Es admirable el empeño de Fernández por ir agregando estos fragmentos al infinito cuadro de la dictadura, con fluidez, inteligencia e ironía. Su proyecto artístico es el que quizás ha llegado más lejos, el más certero y contundente, de cuantos vemos en el panorama literario actual en la batalla contra el olvido. Como si cada nueva obra fuera una página desplegable, una hoja más de un tablero infinito, con incontables casillas, en que se juegan las historias de los chilenos. La voz íntima y confesional de la narradora podría ser la de la propia Fernández: “He dedicado gran parte de mi vida a escudriñar en esas imágenes. Las he olfateado, cazado y coleccionado. He preguntado por ellas, he pedido explicaciones. (…) Las he transformado en citas, en proverbios, en máximas, en chistes. He escrito libros con ellas, crónicas, obras de teatro, guiones de series, de documentales y hasta de culebrones. (…) He saqueado cada rincón de ese álbum en el que habitan buscando las claves que puedan ayudarme a descifrar su mensaje.
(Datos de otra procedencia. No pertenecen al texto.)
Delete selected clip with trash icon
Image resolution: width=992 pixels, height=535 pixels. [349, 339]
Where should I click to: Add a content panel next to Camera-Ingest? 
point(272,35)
Porque estoy segura de que, cual caja negra, contienen un mensaje”. Tal como se plantea en el relato, Nona Fernández efectivamente saquea el archivo de la dictadura, procurando ir más allá de su materialidad: lo interviene, monta y desmonta informaciones, con la conciencia de que la documentación nunca es suficiente para acercarnos afectivamente a la dimensión histórica.
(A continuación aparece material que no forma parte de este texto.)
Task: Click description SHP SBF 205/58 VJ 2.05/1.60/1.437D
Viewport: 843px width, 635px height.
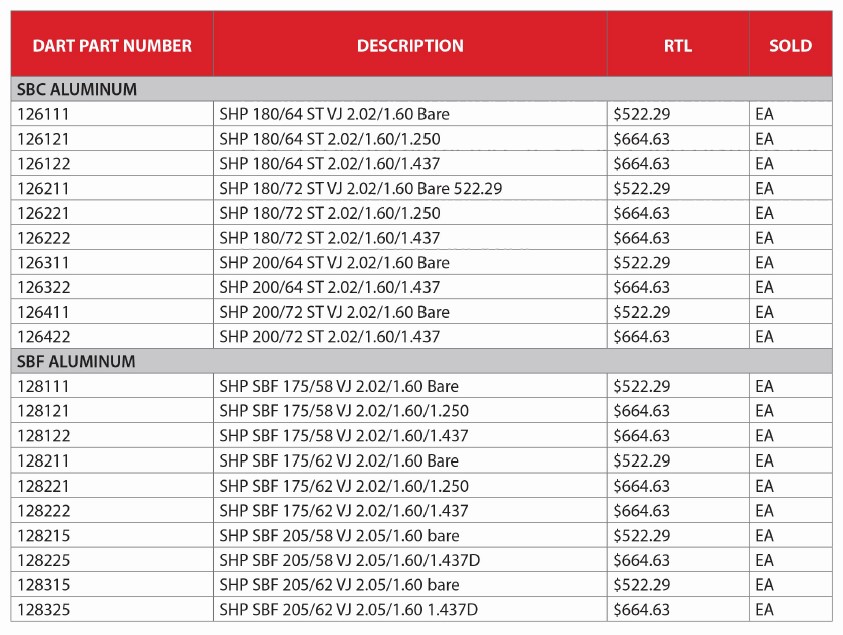Action: [349, 560]
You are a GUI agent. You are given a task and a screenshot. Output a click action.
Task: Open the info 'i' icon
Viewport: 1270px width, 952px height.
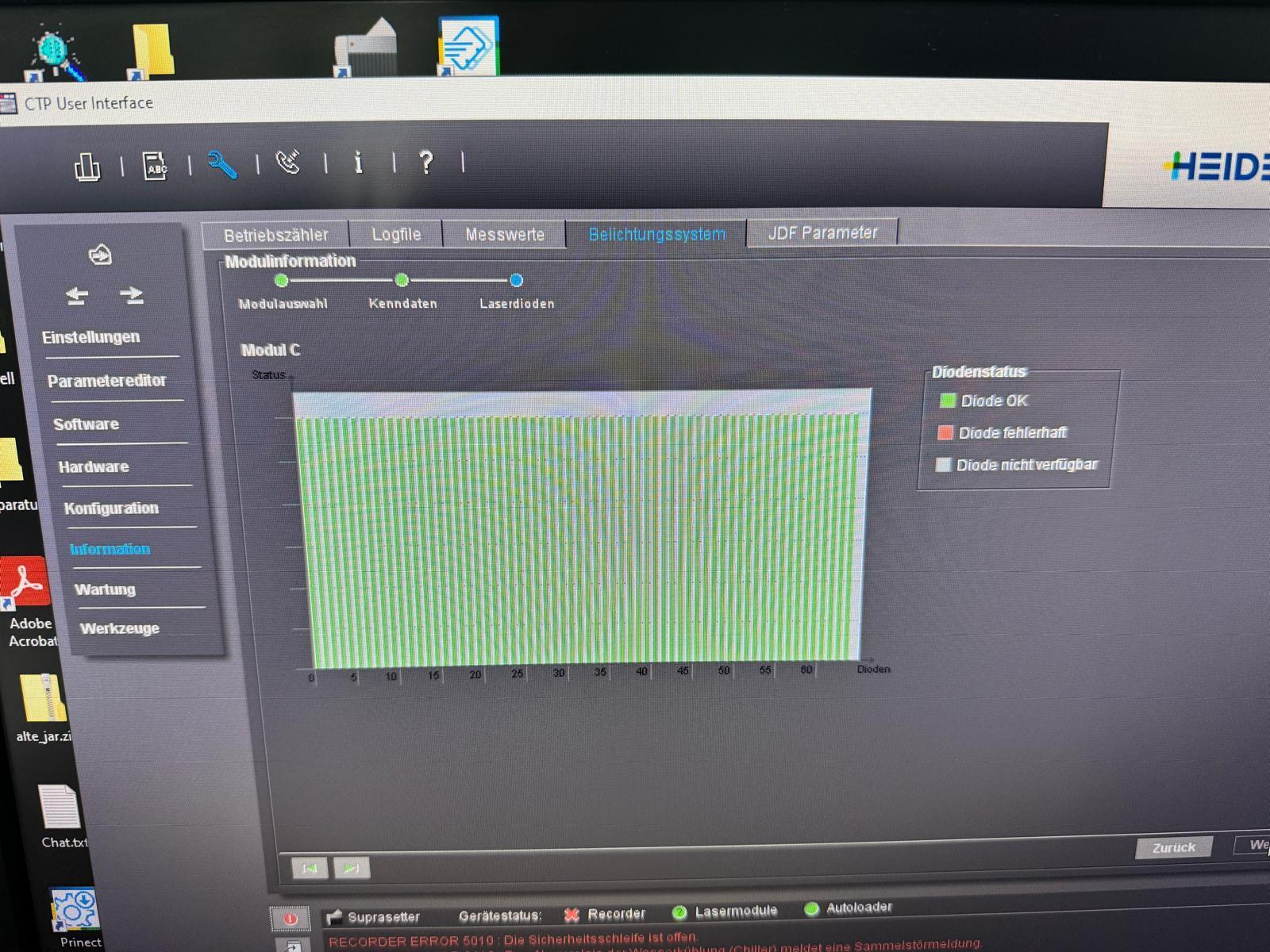click(358, 163)
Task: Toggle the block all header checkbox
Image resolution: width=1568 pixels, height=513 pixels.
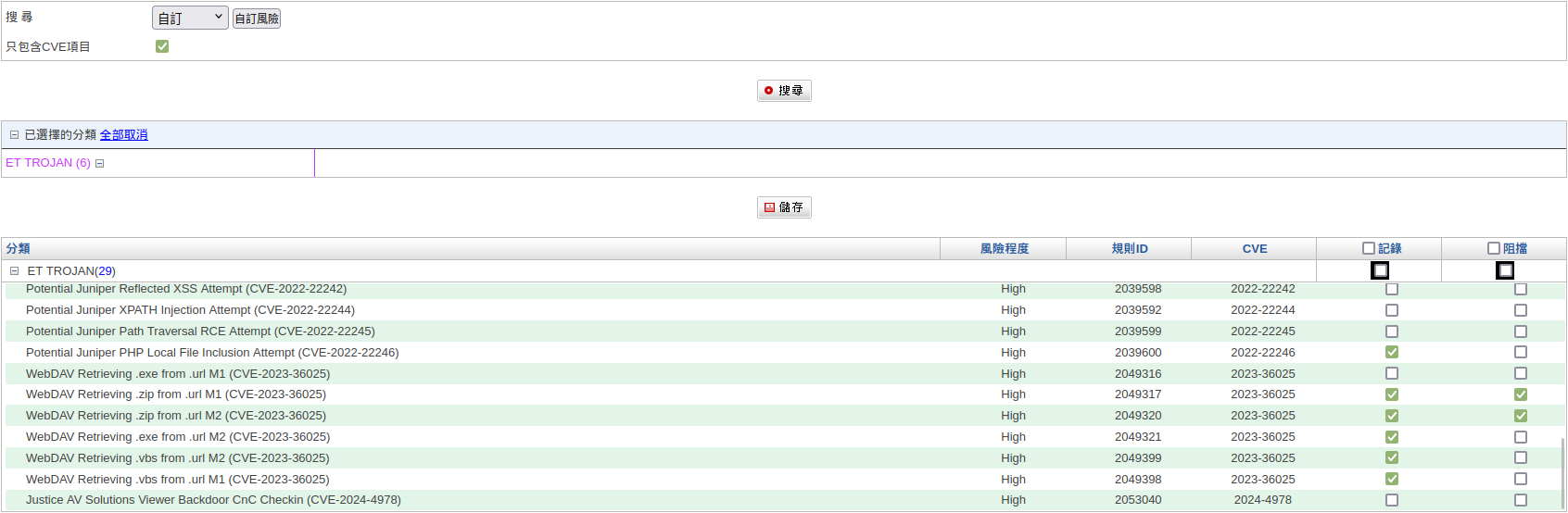Action: 1493,248
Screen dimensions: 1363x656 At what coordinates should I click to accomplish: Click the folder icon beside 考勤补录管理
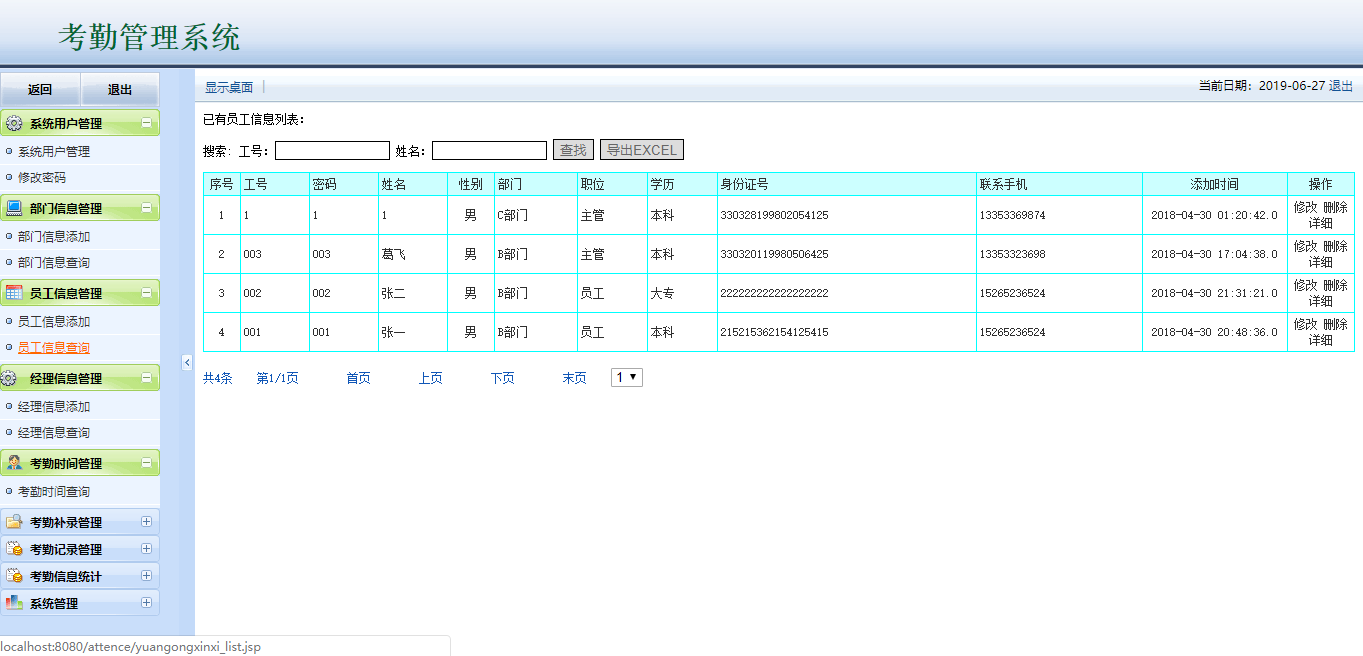pyautogui.click(x=14, y=522)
El paralelo con la serie creada por Rod Serling, cuyas microhistorias ayudan a ilustrar el relato de alguno de los horrores de la represión, es más que acertado. Al leer el libro se puede sentir el estremecimiento que provoca la apertura de esa dimensión infame, donde la gente se extravía, se pierde, se queda sola. Es el caso de Alonso Gaona Chávez, llamado “el compañero Yuri” por la admiración que sentía por el astronauta Yuri Gagarin. Detenido en un centro de tortura minúsculo y hacinado de Gran Avenida, Gaona murió en el baño por una bronconeumonía, después de pasar toda una noche colgado bajo el agua de la ducha: “Imagino al compañero Yuri inmovilizado en ese baño. (…) No hay ventanas, pero si cierra los ojos puede imaginar una redonda en el techo, justo por sobre su cansada cabeza. (…) Lo imagino sumergiéndose en las profundidades de ese mar azul que el mayor Gagarin logró ver desde el espacio tiñendo el planeta completo. La Tierra es azul, dijo por radio mirando a través de su ventana redonda el mar en el que dormiría años después y para siempre el compañero Yuri. La Tierra es azul y hermosa, dijo, y desde aquí, que la Historia lo registre, por favor no lo olviden nunca: no se escucha la voz de ningún dios”.
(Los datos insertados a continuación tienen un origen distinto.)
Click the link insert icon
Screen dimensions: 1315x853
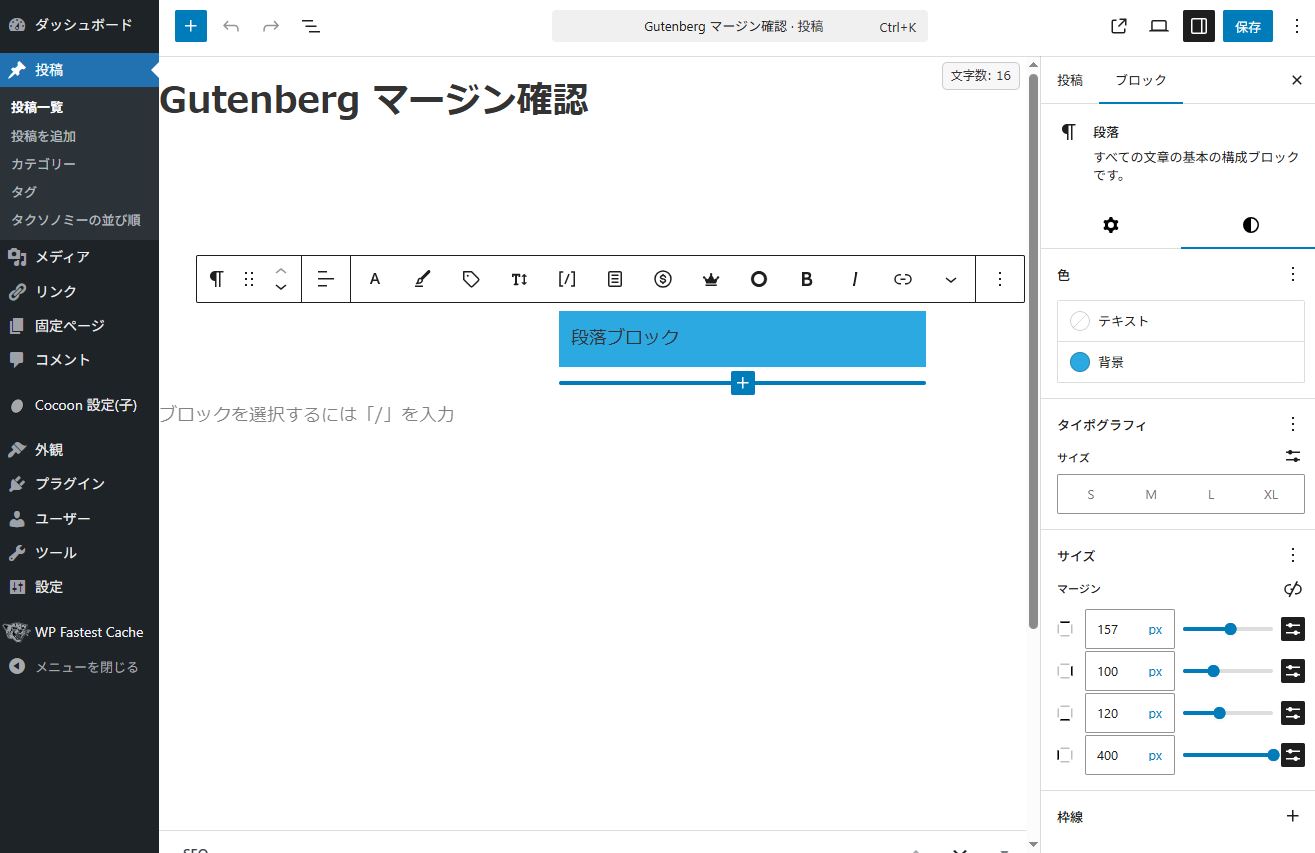coord(903,279)
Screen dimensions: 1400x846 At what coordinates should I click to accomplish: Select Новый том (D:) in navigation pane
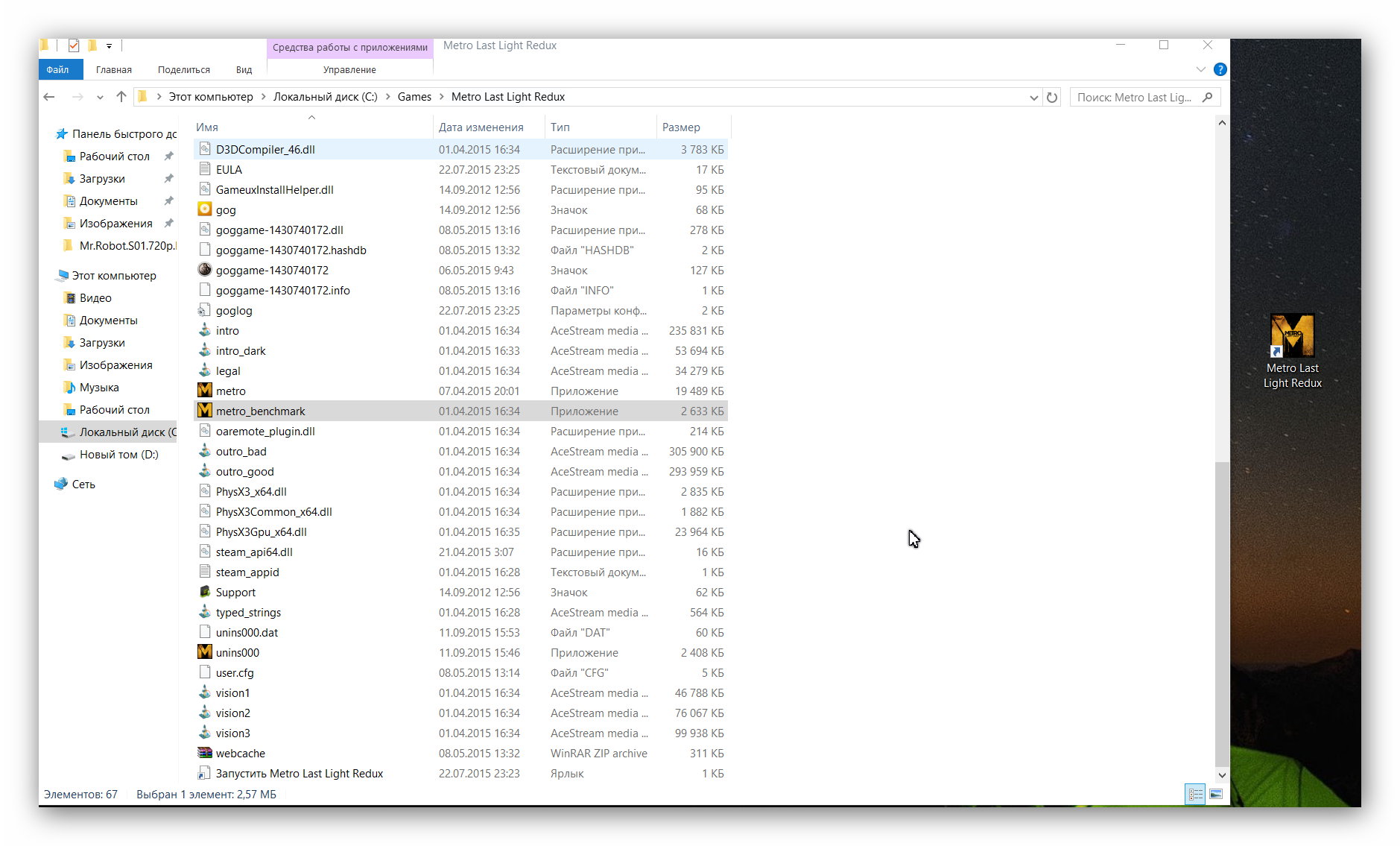[118, 454]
Ya antes Fernández había empleado con inusual belleza la imagen de Gagarin en Liceo de niñas, su última obra teatral. Algo similar ocurre con el personaje de Estrella González, hija de Guillermo González Betancourt, culpable del caso Degollados, que aquí aparece vinculada a Valenzuela, pero que también fue central en Space Invaders y en la crónica de Fernández incluida en el libro Volver a los 17. Estas intromisiones o guiños intratextuales entre sus propias obras generan una sensación de vértigo, como si la historia de la dictadura pudiera crecer ad infinitum, hecha un mecano, un collage, un juego de la mente como los que menciona la narradora de La dimensión desconocida, un juego que en cada nueva mirada nos lleva a enfocarnos en algo que no habíamos visto la vez anterior.
“Vendrá la muerte y tendrá tus ojos”, escribió Pavese. “Vendrá el futuro y tendrá los ojos rojos de un demonio que sueña”, le escribe la narradora en una carta a Valenzuela, instalada en ese tiempo de mañana, donde solo se puede soñar, imaginar y suponer, ser uno mismo el fantasma de la historia. Le escribe esa carta desde la playa de Papudo, donde “el hombre que torturaba” fue también, alguna vez y como todos, tan solo un niño.